Miller’s play offers no easy redemption, and no answers to the complex psychology of diaspora and identity. He is clear-eyed about the problems of marriage and of the difficulties of women finding satisfaction, and agency, in 1930s society. Fein’s often intense production, designed by Rosanna Vize, has a puce-red carpeted thrust stage which is a bit too long for the play, much of which is close up and intimate. Some redundant clocks compare New York time with Berlin (and China), and the set includes Sylvia’s bed as well as benches, many of which are covered with piles of newspapers, some old, others contemporary. A goldfish swims around a bowl.

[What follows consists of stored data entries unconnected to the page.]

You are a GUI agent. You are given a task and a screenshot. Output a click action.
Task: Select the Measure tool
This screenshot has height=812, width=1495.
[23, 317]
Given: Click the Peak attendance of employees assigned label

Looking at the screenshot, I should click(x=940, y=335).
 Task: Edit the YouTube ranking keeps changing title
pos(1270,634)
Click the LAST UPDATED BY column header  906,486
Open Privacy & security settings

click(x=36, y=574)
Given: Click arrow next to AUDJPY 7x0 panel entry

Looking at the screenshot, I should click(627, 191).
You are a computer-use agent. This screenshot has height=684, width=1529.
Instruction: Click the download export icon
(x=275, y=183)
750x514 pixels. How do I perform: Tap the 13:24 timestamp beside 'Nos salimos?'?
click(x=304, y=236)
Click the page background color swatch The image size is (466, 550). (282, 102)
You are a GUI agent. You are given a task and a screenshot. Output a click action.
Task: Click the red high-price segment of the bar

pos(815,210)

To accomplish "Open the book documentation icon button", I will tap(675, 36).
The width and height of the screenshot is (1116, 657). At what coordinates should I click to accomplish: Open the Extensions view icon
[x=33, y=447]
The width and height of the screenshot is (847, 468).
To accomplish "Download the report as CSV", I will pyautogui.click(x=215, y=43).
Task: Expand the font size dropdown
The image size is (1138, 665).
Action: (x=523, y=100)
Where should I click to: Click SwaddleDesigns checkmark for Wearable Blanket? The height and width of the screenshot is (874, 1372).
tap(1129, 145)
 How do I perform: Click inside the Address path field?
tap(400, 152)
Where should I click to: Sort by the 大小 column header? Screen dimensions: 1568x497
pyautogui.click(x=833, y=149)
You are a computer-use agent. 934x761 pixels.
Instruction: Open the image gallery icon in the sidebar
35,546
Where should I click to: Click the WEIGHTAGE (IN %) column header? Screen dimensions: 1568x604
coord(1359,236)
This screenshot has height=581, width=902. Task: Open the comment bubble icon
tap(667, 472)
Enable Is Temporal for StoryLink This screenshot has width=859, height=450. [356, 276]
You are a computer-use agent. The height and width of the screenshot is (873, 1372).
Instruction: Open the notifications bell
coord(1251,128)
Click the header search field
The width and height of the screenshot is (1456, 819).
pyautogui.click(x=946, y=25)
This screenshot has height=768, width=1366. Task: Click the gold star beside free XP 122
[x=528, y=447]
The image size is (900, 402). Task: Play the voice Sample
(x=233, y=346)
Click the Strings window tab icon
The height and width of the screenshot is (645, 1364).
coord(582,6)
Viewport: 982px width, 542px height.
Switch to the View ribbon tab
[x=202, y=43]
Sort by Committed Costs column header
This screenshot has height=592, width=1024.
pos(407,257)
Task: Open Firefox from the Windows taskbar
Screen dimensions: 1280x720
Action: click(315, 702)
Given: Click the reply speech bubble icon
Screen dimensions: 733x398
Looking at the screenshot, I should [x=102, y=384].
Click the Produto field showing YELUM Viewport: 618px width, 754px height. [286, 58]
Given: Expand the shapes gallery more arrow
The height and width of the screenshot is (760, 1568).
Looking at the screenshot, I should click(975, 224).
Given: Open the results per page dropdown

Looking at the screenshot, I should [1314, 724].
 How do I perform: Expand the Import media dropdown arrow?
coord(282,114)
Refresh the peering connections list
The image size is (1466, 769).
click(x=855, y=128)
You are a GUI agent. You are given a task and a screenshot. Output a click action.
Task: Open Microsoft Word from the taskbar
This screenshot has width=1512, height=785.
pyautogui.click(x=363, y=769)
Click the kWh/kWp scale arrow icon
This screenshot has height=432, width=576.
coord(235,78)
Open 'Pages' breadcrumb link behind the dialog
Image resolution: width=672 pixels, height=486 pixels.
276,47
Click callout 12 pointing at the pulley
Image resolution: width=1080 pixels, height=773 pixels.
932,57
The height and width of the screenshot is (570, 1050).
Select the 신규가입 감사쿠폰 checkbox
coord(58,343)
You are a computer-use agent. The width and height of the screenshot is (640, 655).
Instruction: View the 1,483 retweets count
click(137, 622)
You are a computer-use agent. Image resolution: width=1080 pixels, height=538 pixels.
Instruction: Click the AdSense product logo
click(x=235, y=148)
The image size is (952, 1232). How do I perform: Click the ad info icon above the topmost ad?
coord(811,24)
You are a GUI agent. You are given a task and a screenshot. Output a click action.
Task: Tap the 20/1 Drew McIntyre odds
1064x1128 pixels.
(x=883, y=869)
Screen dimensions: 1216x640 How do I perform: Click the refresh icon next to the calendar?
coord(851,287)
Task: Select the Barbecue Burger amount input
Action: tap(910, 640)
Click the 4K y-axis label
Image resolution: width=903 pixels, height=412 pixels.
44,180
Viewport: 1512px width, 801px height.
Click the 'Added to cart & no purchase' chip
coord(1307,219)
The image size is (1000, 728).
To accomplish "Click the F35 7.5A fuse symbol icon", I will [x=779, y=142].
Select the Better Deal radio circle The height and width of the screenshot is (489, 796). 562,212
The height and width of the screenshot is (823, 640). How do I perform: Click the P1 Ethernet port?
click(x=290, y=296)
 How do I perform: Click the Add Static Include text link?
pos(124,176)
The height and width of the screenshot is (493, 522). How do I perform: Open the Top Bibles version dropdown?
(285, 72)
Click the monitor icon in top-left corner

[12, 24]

Much of this is a distraction from the acting, which is excellent. Haunted by photos of elderly Jews forced to clean German pavements with toothbrushes, Pearl Chanda’s Sylvia journeys from puzzled disquiet through emotional neediness to full-blown horror. She is well matched by American actor Eli Gelb’s dramatically conflicted Philip and Alex Waldmann’s more suave Harry. In the minor roles, Nancy Carroll (Margaret), Juliet Cowan (Harriet) and Nigel Whitmey (Stanton Case) are all convincing. Fein leaves the house lights on for much of the show, so the audience can examine each other, questioning perhaps our own silences, our own complicity in distant events. But his directing also has a tendency, especially at the climax, of underlining the play’s meaning a bit too loudly: Broken Glass really doesn’t need this exaggerated approach.